### Goal of the exercise
Copy out all the data, word for word.

### Raw data
•••
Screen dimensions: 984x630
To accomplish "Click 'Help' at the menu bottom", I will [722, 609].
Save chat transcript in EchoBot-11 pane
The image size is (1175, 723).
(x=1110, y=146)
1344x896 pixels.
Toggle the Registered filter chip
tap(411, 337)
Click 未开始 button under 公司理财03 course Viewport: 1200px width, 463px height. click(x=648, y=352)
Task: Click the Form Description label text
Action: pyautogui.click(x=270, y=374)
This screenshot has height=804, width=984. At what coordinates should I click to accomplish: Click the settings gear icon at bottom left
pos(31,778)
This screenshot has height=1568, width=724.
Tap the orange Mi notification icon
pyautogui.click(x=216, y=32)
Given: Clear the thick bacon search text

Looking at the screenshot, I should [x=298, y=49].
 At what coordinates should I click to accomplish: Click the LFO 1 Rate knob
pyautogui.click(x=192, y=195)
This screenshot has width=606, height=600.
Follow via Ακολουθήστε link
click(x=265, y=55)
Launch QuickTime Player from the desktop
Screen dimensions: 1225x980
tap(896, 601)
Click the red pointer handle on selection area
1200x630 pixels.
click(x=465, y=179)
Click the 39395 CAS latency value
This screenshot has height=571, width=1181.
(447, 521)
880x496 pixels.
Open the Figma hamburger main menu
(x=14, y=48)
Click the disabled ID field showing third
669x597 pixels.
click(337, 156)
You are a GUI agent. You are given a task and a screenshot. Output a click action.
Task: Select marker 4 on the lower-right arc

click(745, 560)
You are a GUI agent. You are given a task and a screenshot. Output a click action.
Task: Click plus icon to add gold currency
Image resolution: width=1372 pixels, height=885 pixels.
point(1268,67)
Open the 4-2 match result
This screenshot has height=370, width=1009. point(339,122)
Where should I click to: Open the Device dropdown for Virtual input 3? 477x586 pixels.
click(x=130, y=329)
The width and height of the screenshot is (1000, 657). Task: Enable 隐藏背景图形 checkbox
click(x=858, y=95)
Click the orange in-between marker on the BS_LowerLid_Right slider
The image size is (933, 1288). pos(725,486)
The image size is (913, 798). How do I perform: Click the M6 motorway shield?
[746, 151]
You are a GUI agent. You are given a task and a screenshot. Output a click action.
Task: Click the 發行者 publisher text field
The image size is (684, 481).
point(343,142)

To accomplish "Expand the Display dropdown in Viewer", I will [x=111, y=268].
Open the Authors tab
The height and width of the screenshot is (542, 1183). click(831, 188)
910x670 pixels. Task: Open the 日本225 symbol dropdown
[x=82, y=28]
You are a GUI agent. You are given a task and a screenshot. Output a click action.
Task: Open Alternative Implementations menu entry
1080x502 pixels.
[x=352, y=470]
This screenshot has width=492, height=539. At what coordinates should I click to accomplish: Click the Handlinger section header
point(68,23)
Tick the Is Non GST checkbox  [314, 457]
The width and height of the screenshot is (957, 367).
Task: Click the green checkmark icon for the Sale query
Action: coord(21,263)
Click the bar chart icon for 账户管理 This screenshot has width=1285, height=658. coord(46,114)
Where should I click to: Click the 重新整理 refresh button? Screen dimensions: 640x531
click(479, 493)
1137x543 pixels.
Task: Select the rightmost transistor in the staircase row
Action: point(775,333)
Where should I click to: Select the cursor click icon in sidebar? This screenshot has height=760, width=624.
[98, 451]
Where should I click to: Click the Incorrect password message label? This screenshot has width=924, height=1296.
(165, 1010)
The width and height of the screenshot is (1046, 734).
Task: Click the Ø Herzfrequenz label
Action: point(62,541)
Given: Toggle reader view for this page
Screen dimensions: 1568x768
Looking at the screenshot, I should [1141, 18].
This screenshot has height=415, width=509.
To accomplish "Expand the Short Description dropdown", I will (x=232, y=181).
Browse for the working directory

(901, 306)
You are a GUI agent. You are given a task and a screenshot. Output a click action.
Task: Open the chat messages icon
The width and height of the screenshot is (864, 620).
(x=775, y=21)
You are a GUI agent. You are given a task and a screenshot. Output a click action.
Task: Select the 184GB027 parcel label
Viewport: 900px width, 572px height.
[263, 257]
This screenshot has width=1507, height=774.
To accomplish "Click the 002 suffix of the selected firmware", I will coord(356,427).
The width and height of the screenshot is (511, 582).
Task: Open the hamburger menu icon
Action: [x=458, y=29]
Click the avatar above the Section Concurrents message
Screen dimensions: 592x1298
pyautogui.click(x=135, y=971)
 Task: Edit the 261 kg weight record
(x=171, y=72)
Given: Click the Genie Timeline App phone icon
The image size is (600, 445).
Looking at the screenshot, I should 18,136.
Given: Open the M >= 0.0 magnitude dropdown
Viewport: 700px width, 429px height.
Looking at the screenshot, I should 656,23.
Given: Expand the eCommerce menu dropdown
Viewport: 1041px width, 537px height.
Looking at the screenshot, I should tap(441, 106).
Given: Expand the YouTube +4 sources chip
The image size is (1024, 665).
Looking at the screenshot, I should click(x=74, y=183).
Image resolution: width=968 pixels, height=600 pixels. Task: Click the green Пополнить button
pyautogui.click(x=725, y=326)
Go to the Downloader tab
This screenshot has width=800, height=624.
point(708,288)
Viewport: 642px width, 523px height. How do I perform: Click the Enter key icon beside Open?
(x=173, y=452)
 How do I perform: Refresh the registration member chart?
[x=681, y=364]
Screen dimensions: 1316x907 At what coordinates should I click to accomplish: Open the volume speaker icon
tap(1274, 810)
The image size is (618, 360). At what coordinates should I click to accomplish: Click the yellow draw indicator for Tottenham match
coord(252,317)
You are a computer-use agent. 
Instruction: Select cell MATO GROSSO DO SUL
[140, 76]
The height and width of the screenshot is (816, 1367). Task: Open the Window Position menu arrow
•••
### Reply to the exercise
Screen dimensions: 984x630
To accomplish "Click 'Help' at the menu bottom", I will [722, 609].
Save chat transcript in EchoBot-11 pane
The image size is (1175, 723).
(x=1110, y=146)
1344x896 pixels.
Toggle the Registered filter chip
tap(411, 337)
Click 未开始 button under 公司理财03 course Viewport: 1200px width, 463px height. click(x=648, y=352)
Task: Click the Form Description label text
Action: pyautogui.click(x=270, y=374)
This screenshot has height=804, width=984. At what coordinates should I click to accomplish: Click the settings gear icon at bottom left
pos(31,778)
This screenshot has height=1568, width=724.
Tap the orange Mi notification icon
pyautogui.click(x=216, y=32)
Given: Clear the thick bacon search text

Looking at the screenshot, I should [x=298, y=49].
 At what coordinates should I click to accomplish: Click the LFO 1 Rate knob
pyautogui.click(x=192, y=195)
This screenshot has width=606, height=600.
Follow via Ακολουθήστε link
click(x=265, y=55)
Launch QuickTime Player from the desktop
Screen dimensions: 1225x980
tap(896, 601)
Click the red pointer handle on selection area
1200x630 pixels.
click(x=465, y=179)
Click the 39395 CAS latency value
This screenshot has height=571, width=1181.
(447, 521)
880x496 pixels.
Open the Figma hamburger main menu
(x=14, y=48)
Click the disabled ID field showing third
669x597 pixels.
click(337, 156)
You are a GUI agent. You are given a task and a screenshot. Output a click action.
Task: Select marker 4 on the lower-right arc

click(745, 560)
You are a GUI agent. You are given a task and a screenshot. Output a click action.
Task: Click plus icon to add gold currency
Image resolution: width=1372 pixels, height=885 pixels.
point(1268,67)
Open the 4-2 match result
This screenshot has height=370, width=1009. point(339,122)
Where should I click to: Open the Device dropdown for Virtual input 3? 477x586 pixels.
click(x=130, y=329)
The width and height of the screenshot is (1000, 657). Task: Enable 隐藏背景图形 checkbox
click(x=858, y=95)
Click the orange in-between marker on the BS_LowerLid_Right slider
The image size is (933, 1288). pos(725,486)
The image size is (913, 798). How do I perform: Click the M6 motorway shield?
[746, 151]
You are a GUI agent. You are given a task and a screenshot. Output a click action.
Task: Click the 發行者 publisher text field
The image size is (684, 481).
point(343,142)

To accomplish "Expand the Display dropdown in Viewer", I will [x=111, y=268].
Open the Authors tab
The height and width of the screenshot is (542, 1183). click(831, 188)
910x670 pixels. Task: Open the 日本225 symbol dropdown
[x=82, y=28]
You are a GUI agent. You are given a task and a screenshot. Output a click action.
Task: Open Alternative Implementations menu entry
1080x502 pixels.
[x=352, y=470]
This screenshot has width=492, height=539. At what coordinates should I click to accomplish: Click the Handlinger section header
point(68,23)
Tick the Is Non GST checkbox  [314, 457]
The width and height of the screenshot is (957, 367).
Task: Click the green checkmark icon for the Sale query
Action: coord(21,263)
Click the bar chart icon for 账户管理 This screenshot has width=1285, height=658. coord(46,114)
Where should I click to: Click the 重新整理 refresh button? Screen dimensions: 640x531
click(479, 493)
1137x543 pixels.
Task: Select the rightmost transistor in the staircase row
Action: point(775,333)
Where should I click to: Select the cursor click icon in sidebar? This screenshot has height=760, width=624.
[98, 451]
Where should I click to: Click the Incorrect password message label? This screenshot has width=924, height=1296.
(165, 1010)
The width and height of the screenshot is (1046, 734).
Task: Click the Ø Herzfrequenz label
Action: point(62,541)
Given: Toggle reader view for this page
Screen dimensions: 1568x768
Looking at the screenshot, I should [1141, 18].
This screenshot has height=415, width=509.
To accomplish "Expand the Short Description dropdown", I will (x=232, y=181).
Browse for the working directory

(901, 306)
You are a GUI agent. You are given a task and a screenshot. Output a click action.
Task: Open the chat messages icon
The width and height of the screenshot is (864, 620).
(x=775, y=21)
You are a GUI agent. You are given a task and a screenshot. Output a click action.
Task: Select the 184GB027 parcel label
Viewport: 900px width, 572px height.
[263, 257]
This screenshot has width=1507, height=774.
To accomplish "Click the 002 suffix of the selected firmware", I will coord(356,427).
The width and height of the screenshot is (511, 582).
Task: Open the hamburger menu icon
Action: [x=458, y=29]
Click the avatar above the Section Concurrents message
Screen dimensions: 592x1298
pyautogui.click(x=135, y=971)
 Task: Edit the 261 kg weight record
(x=171, y=72)
Given: Click the Genie Timeline App phone icon
The image size is (600, 445).
Looking at the screenshot, I should 18,136.
Given: Open the M >= 0.0 magnitude dropdown
Viewport: 700px width, 429px height.
Looking at the screenshot, I should 656,23.
Given: Expand the eCommerce menu dropdown
Viewport: 1041px width, 537px height.
Looking at the screenshot, I should tap(441, 106).
Given: Expand the YouTube +4 sources chip
The image size is (1024, 665).
Looking at the screenshot, I should click(x=74, y=183).
Image resolution: width=968 pixels, height=600 pixels. Task: Click the green Пополнить button
pyautogui.click(x=725, y=326)
Go to the Downloader tab
This screenshot has width=800, height=624.
point(708,288)
Viewport: 642px width, 523px height. How do I perform: Click the Enter key icon beside Open?
(x=173, y=452)
 How do I perform: Refresh the registration member chart?
[x=681, y=364]
Screen dimensions: 1316x907 At what coordinates should I click to accomplish: Open the volume speaker icon
tap(1274, 810)
The image size is (618, 360). At what coordinates should I click to accomplish: Click the yellow draw indicator for Tottenham match
coord(252,317)
You are a computer-use agent. 
Instruction: Select cell MATO GROSSO DO SUL
[140, 76]
The height and width of the screenshot is (816, 1367). Task: Open the Window Position menu arrow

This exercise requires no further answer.